Compare and contrast
Those thinking about buying the PlayDock MP3 for use with an iPod are likely to also be considering DLO’s $150 iBoom and Altec Lansing’s inMotion iM7, so it’s worth briefly discussing how these systems compare.
As you’d expect from systems made specifically for the iPod, the iBoom and iM7 offer much better fits thanks to iPod-hugging “dock” slots that both grab audio from and send power to your player. On the other hand, the PlayDock is a bit more flexible, as you can use it with nearly any MP3 player (including an iPod shuffle) without having stray cables hanging out the back or side. The PlayDock is also rechargeable, whereas the other two units require eight D batteries each.
Compared directly to the iBoom, the PlayDock offers significantly better sound quality and better overall build quality, whereas the iBoom, for $50 less, includes an FM radio and is easier to carry around (especially if you purchase the $30 iBoom BoomBag, although that closes the price gap). The iM7 sounds a big better than the PlayDock, offers a remote control, and is also a bit easier to carry, but also costs $50 more.
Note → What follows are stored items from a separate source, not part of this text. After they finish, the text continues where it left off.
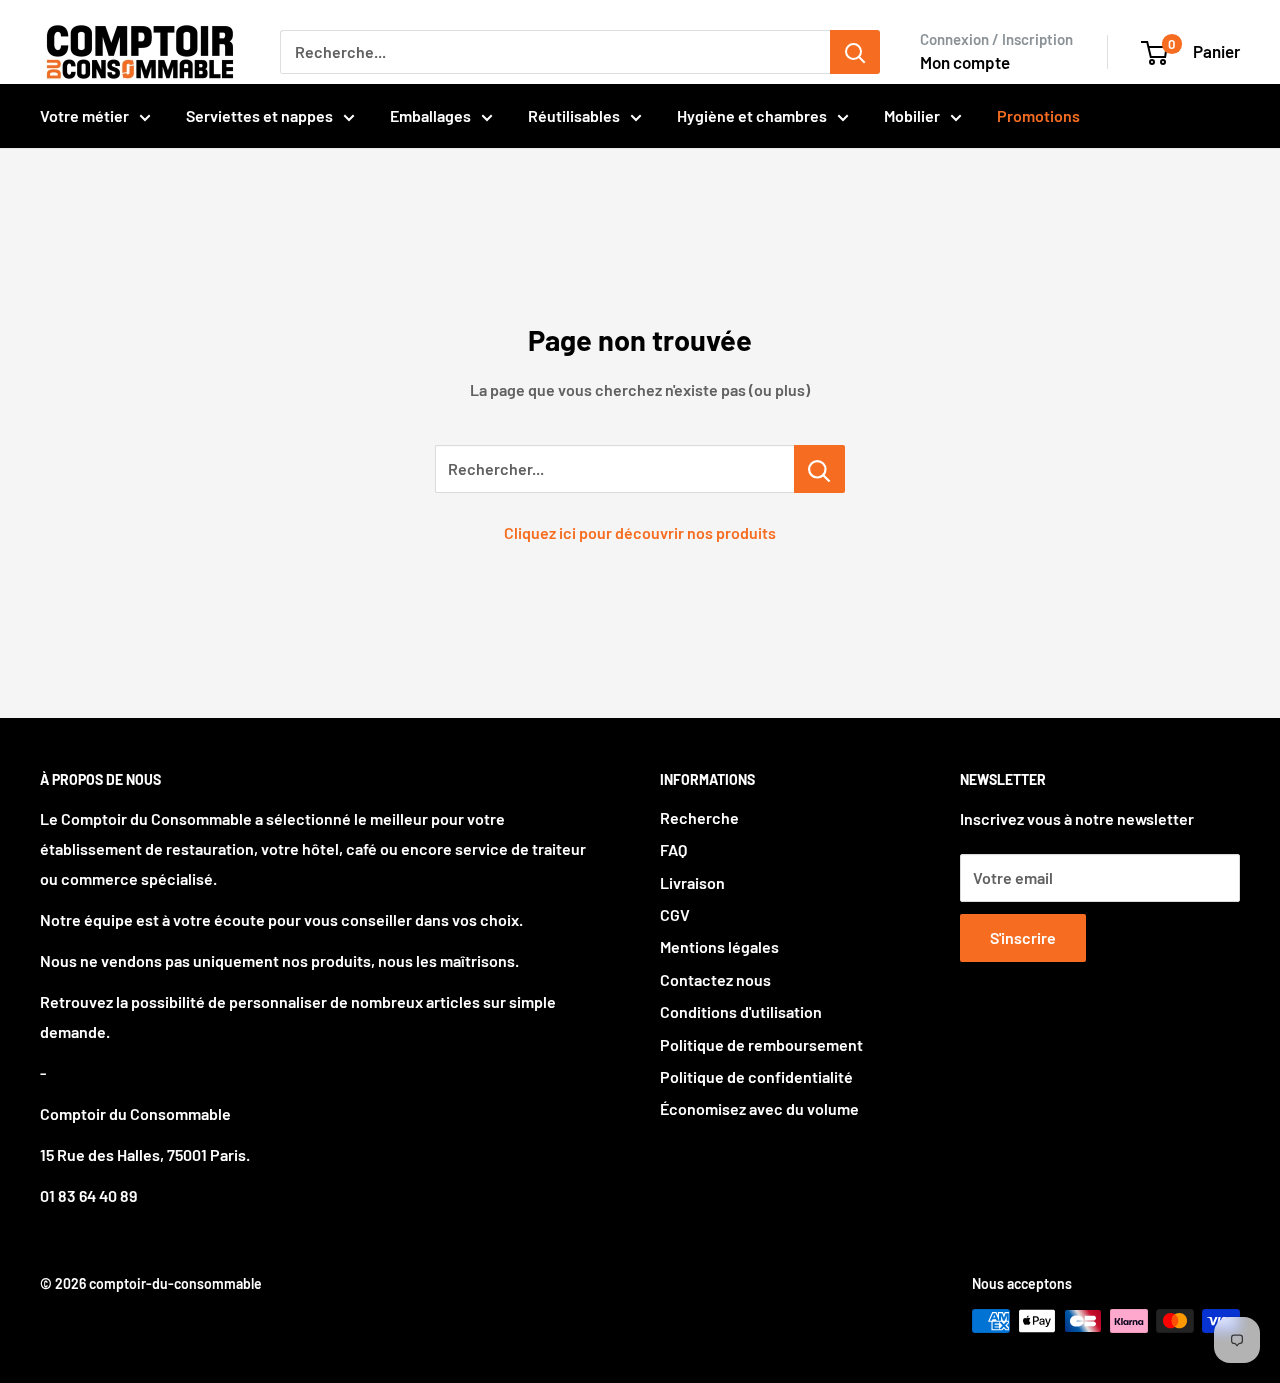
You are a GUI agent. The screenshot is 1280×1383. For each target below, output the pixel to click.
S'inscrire (1023, 937)
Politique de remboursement (761, 1044)
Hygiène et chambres (752, 115)
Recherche (699, 817)
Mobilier (912, 115)
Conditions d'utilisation (741, 1011)
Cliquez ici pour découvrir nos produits (640, 532)
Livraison (692, 882)
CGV (675, 914)
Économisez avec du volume (759, 1108)
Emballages (430, 115)
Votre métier (84, 115)
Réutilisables (574, 115)
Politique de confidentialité (756, 1076)
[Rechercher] (855, 52)
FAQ (673, 849)
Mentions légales (719, 946)
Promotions (1038, 115)
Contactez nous (715, 979)
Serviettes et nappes (259, 115)
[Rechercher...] (819, 469)
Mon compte (965, 62)
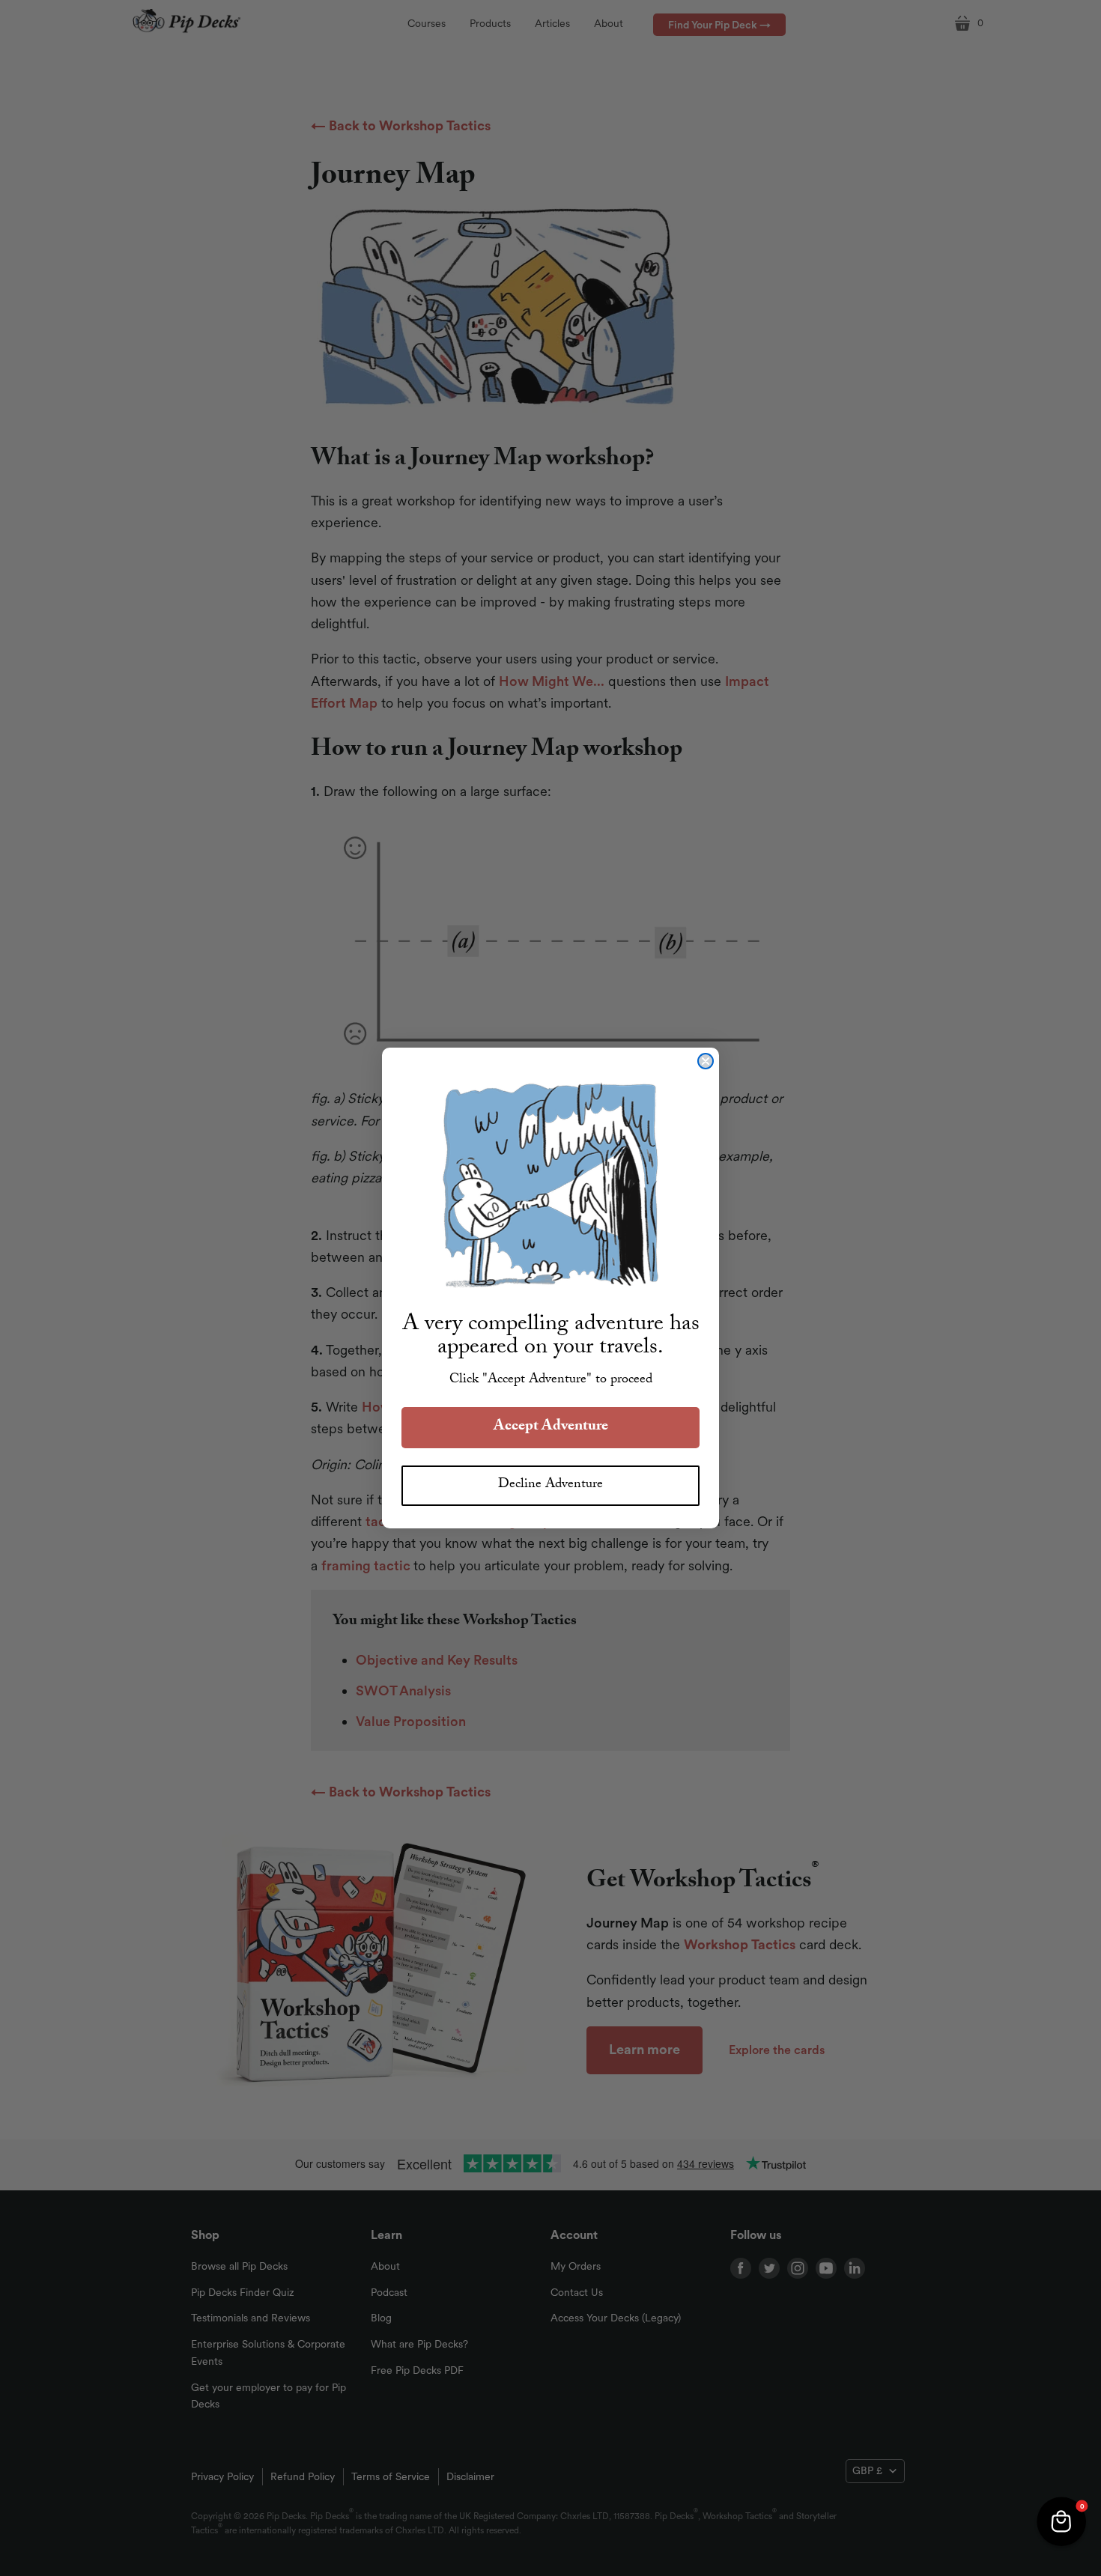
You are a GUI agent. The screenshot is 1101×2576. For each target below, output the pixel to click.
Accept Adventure (551, 1427)
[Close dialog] (705, 1061)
When writing this review, more than anything I was struck by how much better the portable speaker options are for iPod owners than for owners of other players: If you’ve got a non-iPod MP3 player, the PlayDock MP3 is without question one of the best “transportable” speaker systems on the market in terms of convenience, construction, and sound quality. However, if your player is an iPod, the PlayDock MP3 has tougher competition. For example, to listen to your iPod on the go, you’ll likely prefer the carry-friendly design and iPod-securing dock slot of the less expensive iBoom or the more capable iM7—these systems were designed specifically for iPods, and it shows. Still, if you can do without the iPod-specific functionality, the SoundDock MP3 is a solid system, especially if you just want something to transport between stationary locations. Because our focus at Playlist is iPods, I give the PlayDock MP3 our 3-Play (“Good”) rating; those with other players will likely find it 4-Play (“Very Good”) worthy.